- [EXERCISE AIM]:
Rewrite the lines from the very first one down through the line containing "This screenshot has width=1092, height=1093.", changing "Date modified" to "Date created" and leaving everything else as it is. Give only those lines.

— BEGIN DATASET EXTRACT —

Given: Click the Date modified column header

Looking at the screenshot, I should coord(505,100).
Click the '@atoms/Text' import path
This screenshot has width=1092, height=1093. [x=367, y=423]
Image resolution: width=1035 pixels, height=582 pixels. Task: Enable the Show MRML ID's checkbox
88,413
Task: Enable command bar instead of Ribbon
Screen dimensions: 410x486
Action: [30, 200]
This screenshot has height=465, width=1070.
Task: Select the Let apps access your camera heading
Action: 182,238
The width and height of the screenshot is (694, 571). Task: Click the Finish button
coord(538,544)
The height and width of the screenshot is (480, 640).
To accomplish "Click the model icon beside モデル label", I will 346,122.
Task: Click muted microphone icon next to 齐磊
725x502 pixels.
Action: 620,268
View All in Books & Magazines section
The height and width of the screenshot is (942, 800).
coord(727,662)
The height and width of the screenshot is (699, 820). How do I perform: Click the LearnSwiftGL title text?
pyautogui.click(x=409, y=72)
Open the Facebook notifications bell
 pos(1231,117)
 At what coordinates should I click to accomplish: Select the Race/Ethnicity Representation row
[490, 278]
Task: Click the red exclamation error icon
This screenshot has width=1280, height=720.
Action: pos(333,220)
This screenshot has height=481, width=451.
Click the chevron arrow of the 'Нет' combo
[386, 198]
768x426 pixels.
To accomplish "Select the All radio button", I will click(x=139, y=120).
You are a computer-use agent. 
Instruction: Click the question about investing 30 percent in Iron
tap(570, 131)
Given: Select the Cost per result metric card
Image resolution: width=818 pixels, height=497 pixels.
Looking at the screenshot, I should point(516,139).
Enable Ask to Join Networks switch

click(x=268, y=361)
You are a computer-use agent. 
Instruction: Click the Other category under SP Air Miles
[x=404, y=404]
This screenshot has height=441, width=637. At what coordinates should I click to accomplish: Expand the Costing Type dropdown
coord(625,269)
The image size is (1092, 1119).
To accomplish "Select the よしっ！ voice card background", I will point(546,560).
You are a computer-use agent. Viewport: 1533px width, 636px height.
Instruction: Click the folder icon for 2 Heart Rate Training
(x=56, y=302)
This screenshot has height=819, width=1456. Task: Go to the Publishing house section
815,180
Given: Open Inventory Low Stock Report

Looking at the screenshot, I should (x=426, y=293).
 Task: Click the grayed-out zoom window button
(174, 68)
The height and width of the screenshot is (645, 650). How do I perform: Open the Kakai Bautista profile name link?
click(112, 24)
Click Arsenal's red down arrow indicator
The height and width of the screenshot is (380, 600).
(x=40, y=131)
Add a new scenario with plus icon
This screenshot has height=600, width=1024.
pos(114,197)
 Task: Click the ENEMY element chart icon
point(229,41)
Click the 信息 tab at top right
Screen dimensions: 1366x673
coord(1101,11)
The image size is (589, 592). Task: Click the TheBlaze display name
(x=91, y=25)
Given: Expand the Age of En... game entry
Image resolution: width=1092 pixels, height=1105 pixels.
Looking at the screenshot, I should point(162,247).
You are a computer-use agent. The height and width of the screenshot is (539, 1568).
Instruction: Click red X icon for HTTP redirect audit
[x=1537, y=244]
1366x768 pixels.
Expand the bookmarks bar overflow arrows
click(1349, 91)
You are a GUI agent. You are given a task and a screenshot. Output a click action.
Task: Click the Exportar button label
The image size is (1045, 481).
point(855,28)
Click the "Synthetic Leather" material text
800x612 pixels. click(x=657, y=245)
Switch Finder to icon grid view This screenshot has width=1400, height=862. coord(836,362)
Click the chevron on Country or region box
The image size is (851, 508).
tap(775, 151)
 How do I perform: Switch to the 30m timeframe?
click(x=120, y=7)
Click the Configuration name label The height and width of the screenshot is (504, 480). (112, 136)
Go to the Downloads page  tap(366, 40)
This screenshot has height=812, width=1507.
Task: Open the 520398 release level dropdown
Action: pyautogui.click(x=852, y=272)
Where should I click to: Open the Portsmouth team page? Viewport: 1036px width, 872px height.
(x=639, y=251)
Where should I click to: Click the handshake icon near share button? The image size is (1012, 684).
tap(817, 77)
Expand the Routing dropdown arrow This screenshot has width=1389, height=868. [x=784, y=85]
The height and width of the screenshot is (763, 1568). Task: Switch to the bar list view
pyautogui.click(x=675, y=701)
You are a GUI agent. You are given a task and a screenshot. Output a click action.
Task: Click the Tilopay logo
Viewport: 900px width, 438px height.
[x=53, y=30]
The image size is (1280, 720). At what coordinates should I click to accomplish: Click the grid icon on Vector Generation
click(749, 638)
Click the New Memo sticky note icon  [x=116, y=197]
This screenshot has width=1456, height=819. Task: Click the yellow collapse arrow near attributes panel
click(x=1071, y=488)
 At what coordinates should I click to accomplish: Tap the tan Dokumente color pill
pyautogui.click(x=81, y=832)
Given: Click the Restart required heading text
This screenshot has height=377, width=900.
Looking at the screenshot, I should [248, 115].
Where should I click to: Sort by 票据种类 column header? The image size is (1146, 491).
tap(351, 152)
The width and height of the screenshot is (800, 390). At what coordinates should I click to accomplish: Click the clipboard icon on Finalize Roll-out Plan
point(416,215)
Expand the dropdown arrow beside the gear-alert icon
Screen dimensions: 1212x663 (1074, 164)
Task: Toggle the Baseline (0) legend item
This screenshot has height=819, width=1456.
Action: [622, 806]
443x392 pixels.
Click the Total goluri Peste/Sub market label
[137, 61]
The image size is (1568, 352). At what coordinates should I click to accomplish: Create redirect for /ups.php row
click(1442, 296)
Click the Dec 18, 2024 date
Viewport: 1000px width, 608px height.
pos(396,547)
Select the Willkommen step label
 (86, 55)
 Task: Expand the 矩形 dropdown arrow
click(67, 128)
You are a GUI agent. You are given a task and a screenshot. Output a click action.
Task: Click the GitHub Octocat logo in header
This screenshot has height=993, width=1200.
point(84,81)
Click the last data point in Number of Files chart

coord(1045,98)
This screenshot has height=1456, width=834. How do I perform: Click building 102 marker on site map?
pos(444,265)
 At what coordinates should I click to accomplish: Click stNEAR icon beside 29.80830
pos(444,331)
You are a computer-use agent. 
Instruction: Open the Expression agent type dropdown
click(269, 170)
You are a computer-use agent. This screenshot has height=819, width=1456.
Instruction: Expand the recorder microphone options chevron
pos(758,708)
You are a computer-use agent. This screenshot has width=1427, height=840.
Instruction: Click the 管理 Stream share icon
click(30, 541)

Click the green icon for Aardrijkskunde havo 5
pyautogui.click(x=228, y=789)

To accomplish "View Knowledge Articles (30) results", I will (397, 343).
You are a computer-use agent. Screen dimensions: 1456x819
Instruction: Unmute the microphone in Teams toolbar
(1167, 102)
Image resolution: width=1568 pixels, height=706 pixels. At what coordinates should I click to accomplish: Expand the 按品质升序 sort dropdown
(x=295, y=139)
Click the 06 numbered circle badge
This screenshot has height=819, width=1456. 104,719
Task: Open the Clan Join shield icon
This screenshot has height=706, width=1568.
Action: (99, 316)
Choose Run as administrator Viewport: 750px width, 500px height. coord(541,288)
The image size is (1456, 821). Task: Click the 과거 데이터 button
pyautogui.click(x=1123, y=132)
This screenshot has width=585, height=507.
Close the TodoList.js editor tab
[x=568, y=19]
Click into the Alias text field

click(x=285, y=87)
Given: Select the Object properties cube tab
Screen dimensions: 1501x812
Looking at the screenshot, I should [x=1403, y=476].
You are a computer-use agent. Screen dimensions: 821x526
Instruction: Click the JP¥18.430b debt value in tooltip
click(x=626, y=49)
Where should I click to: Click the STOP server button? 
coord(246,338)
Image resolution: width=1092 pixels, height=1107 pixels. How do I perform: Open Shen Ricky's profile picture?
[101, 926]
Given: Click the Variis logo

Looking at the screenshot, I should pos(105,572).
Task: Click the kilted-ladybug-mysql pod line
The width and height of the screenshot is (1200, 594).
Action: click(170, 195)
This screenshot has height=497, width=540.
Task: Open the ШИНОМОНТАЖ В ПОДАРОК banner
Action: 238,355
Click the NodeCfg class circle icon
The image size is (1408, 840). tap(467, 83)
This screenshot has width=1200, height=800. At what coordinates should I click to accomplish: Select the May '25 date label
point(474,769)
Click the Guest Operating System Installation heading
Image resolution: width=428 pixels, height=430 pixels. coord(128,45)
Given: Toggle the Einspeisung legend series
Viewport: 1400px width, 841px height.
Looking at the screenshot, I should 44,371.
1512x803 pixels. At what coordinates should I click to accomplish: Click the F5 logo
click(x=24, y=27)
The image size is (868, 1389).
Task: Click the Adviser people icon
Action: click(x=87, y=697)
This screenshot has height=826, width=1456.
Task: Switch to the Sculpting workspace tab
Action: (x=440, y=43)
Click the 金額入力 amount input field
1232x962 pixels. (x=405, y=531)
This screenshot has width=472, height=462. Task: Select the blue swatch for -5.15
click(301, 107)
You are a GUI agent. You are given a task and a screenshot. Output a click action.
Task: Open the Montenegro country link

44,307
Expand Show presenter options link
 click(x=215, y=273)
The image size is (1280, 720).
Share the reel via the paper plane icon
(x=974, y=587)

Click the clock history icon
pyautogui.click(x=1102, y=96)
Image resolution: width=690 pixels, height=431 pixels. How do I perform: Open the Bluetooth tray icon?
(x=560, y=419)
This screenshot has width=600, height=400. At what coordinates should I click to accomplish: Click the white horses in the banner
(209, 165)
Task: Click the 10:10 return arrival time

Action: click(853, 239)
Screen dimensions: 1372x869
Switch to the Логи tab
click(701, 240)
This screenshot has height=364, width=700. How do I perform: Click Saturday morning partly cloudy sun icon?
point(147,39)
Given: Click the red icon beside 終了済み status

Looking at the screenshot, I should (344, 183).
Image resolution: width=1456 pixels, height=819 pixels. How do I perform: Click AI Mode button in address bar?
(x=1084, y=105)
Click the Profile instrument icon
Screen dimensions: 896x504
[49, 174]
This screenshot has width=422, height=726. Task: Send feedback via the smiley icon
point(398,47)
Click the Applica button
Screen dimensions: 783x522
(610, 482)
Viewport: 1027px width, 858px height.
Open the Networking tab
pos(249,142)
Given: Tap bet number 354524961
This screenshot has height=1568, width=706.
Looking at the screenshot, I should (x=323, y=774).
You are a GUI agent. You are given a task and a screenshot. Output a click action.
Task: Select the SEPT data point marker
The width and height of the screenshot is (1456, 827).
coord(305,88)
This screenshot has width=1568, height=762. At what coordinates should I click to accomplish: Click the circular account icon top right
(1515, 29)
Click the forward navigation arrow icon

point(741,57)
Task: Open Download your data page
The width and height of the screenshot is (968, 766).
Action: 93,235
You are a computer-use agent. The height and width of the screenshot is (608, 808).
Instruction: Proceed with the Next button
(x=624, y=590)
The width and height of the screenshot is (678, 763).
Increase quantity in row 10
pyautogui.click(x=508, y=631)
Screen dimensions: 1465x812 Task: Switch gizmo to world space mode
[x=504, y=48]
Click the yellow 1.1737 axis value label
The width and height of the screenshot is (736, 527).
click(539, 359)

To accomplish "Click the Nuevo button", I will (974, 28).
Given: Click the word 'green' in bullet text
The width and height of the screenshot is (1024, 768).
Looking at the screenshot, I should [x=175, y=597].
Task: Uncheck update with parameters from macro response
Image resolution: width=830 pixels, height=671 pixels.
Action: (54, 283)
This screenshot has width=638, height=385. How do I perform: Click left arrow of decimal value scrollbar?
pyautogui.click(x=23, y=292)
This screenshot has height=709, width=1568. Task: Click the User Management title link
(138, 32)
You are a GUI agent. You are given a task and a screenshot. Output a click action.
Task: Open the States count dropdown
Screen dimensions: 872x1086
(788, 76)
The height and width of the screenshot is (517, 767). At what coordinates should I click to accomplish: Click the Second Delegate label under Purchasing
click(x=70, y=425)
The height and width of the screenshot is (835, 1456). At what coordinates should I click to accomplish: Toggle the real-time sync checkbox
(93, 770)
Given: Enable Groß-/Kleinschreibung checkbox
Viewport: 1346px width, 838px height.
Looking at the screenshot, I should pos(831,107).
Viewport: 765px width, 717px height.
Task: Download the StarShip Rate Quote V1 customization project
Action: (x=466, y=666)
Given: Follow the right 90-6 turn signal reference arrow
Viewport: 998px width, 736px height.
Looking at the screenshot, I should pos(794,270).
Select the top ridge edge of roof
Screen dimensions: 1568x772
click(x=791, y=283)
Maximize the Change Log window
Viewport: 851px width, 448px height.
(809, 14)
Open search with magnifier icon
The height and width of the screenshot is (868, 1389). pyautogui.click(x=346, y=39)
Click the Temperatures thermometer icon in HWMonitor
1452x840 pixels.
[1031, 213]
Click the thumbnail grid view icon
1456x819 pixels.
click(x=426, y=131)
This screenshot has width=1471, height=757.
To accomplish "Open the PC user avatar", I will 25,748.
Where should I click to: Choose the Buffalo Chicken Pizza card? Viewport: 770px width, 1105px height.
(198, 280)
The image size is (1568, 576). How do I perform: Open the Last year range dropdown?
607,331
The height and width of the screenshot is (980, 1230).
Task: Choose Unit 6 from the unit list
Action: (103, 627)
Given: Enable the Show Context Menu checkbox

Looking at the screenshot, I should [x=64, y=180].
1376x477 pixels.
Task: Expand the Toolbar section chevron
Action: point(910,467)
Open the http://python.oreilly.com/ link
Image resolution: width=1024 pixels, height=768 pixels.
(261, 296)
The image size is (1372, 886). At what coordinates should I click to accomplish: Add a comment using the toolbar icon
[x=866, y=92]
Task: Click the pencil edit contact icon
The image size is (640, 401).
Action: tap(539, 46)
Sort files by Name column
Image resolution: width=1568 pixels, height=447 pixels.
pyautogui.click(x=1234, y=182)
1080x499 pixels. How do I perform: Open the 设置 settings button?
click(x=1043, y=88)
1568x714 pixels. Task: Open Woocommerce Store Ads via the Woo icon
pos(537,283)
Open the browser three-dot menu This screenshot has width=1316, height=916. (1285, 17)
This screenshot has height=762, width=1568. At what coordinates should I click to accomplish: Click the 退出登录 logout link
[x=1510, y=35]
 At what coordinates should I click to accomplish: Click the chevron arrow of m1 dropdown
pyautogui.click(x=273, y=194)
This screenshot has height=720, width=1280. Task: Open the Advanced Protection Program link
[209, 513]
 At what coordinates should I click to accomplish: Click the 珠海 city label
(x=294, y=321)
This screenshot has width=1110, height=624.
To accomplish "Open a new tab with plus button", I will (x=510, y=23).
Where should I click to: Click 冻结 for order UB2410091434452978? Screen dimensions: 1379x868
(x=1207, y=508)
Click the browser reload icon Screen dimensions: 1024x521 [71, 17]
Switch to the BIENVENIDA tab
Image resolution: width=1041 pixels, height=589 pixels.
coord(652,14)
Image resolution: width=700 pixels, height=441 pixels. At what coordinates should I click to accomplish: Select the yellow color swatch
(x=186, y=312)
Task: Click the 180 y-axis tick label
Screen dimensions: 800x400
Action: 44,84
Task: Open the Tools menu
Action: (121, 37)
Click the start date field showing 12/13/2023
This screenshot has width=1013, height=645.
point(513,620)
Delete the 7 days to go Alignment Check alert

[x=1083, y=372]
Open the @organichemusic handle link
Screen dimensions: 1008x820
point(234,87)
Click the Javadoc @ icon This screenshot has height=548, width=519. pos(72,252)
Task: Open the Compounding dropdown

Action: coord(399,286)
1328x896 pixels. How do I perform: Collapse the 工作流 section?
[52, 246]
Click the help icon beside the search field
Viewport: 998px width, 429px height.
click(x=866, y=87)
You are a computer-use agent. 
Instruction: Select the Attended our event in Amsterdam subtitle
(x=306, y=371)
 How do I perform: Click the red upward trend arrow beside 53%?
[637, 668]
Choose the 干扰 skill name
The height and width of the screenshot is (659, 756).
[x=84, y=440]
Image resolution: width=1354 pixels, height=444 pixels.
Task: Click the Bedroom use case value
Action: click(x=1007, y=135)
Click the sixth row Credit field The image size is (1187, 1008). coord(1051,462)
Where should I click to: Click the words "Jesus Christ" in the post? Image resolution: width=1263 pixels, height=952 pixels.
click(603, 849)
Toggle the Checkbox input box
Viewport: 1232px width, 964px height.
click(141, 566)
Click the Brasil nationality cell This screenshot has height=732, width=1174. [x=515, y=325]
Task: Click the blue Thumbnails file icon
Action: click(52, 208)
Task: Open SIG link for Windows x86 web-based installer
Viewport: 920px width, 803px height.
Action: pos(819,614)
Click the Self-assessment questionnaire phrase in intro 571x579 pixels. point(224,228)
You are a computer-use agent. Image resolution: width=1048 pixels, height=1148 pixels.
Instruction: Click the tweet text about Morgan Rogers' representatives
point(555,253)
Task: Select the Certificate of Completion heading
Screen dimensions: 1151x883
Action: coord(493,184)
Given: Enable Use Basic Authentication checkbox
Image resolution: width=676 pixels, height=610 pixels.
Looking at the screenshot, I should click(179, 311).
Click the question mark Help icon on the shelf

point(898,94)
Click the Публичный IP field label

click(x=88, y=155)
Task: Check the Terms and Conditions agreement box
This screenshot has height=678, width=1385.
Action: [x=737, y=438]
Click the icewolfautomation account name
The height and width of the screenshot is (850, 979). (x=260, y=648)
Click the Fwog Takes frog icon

— END DATASET EXTRACT —

- [SOLUTION FOR THIS PROBLEM]:
Given: Click the Date created column header

Looking at the screenshot, I should coord(505,100).
Click the '@atoms/Text' import path
This screenshot has width=1092, height=1093. [x=367, y=423]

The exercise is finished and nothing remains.